The First District reversed the trial court’s grant of summary judgment in a legal malpractice case that had been based on the statute of limitations and statute of repose.
Clients sued their lawyers for legal malpractice in connection with advice related to litigation regarding the propriety of a mortgage lien on their residence. Allegedly, poor advice led the clients to reject settlement offers, and they were injured when an adverse judgment was entered against them.
The lawyers moved for summary judgment. The trial court found that clients had been injured when they entered into a forbearance agreement in 2009 and that they learned of the alleged malpractice in February 2012 when the learned that a lien had been recorded on their residence. Therefore, their August 2016 complaint was barred by the two year statute of limitations.
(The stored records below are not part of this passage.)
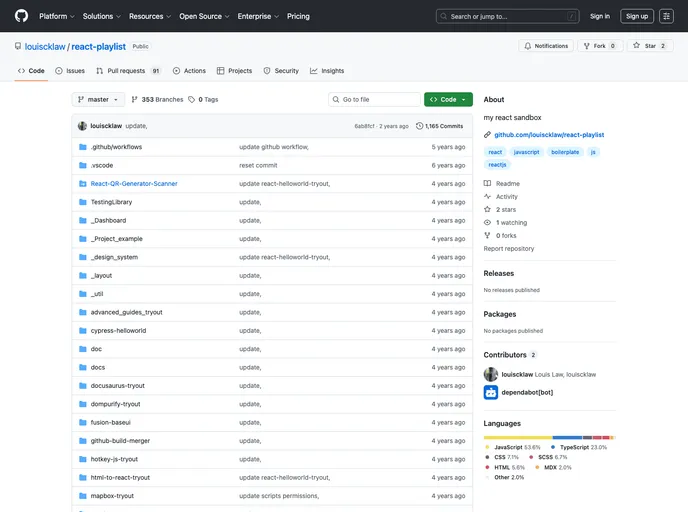Switch to the Issues tab
This screenshot has height=512, width=688.
(70, 71)
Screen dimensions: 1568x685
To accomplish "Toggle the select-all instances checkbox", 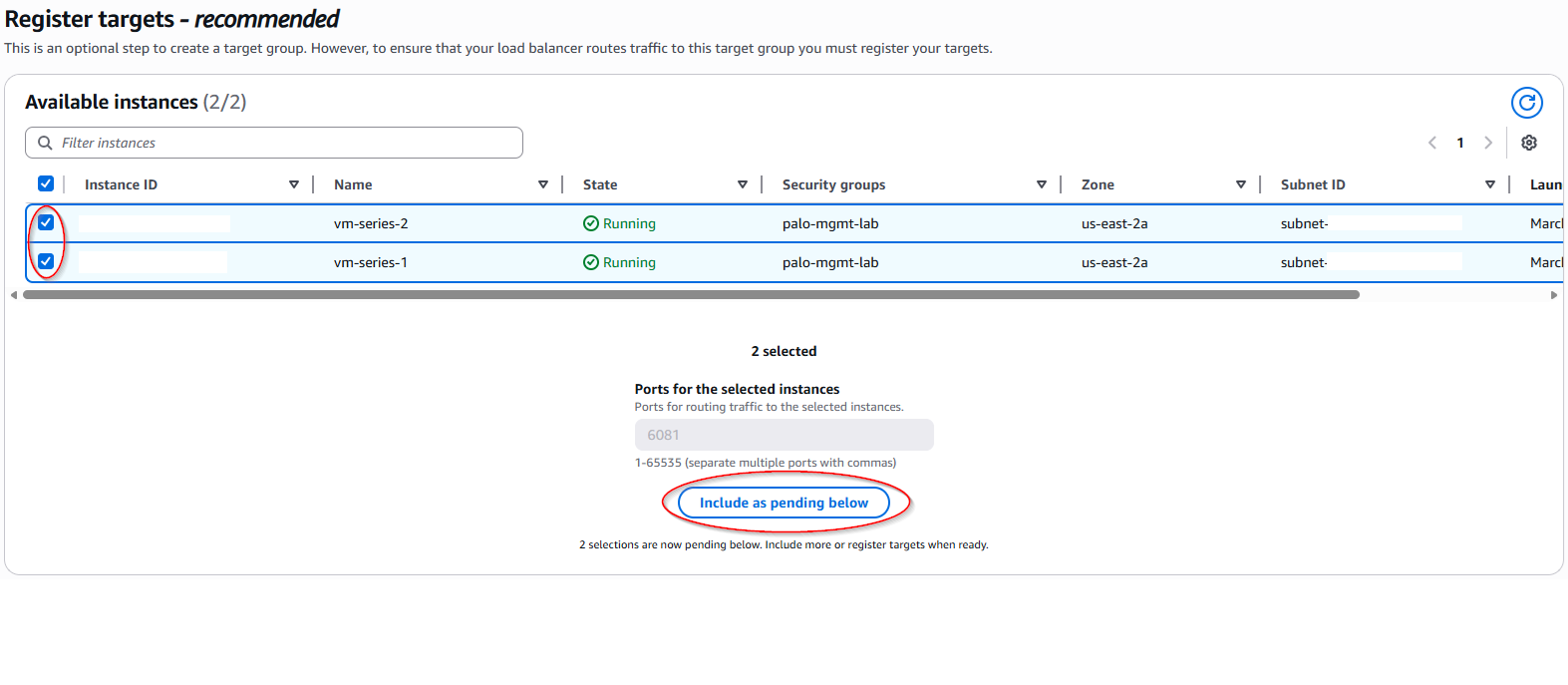I will [x=46, y=183].
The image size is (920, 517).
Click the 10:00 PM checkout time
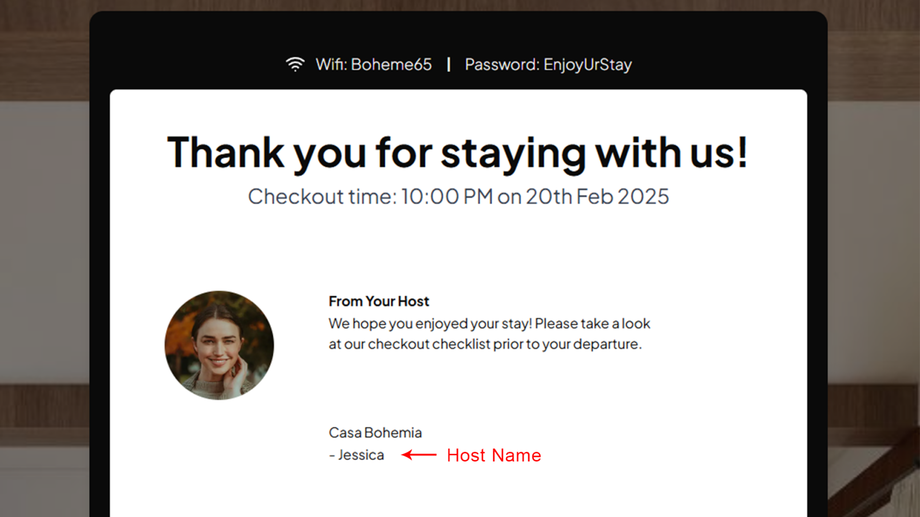[447, 196]
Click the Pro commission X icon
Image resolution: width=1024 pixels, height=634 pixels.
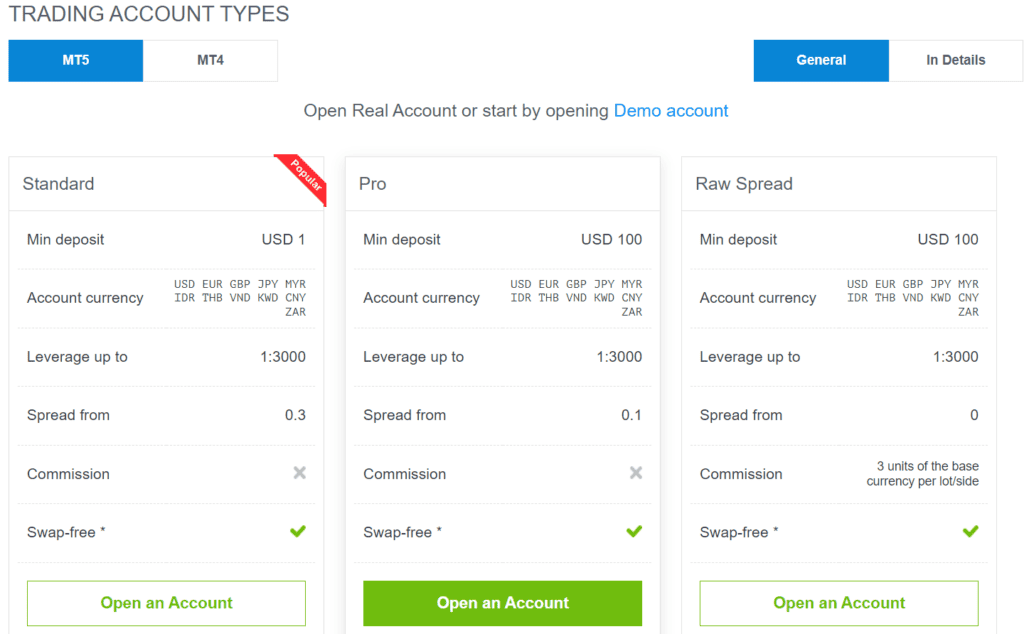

Alternatively, the court held that the six year statute of repose barred the action because the negligence occurred in 2009. The Appellate Court reversed. It found that plaintiffs’ claims did not accrue in 2012, when they became aware of the mortgage lien, but in 2015, when an adverse judgment was entered against them. The Court further held that the statue of repose was triggered in 2012, not 2009, by lawyers efforts to remove the lien commenced. The Court held that, even if the statute of repose began to run in 2009, it was equitably tolled by the lawyers’ conduct. In particular, the lawyers reassured the plaintiffs “at every turn” that their position was correct.
(This is for informational purposes and is not legal advice.)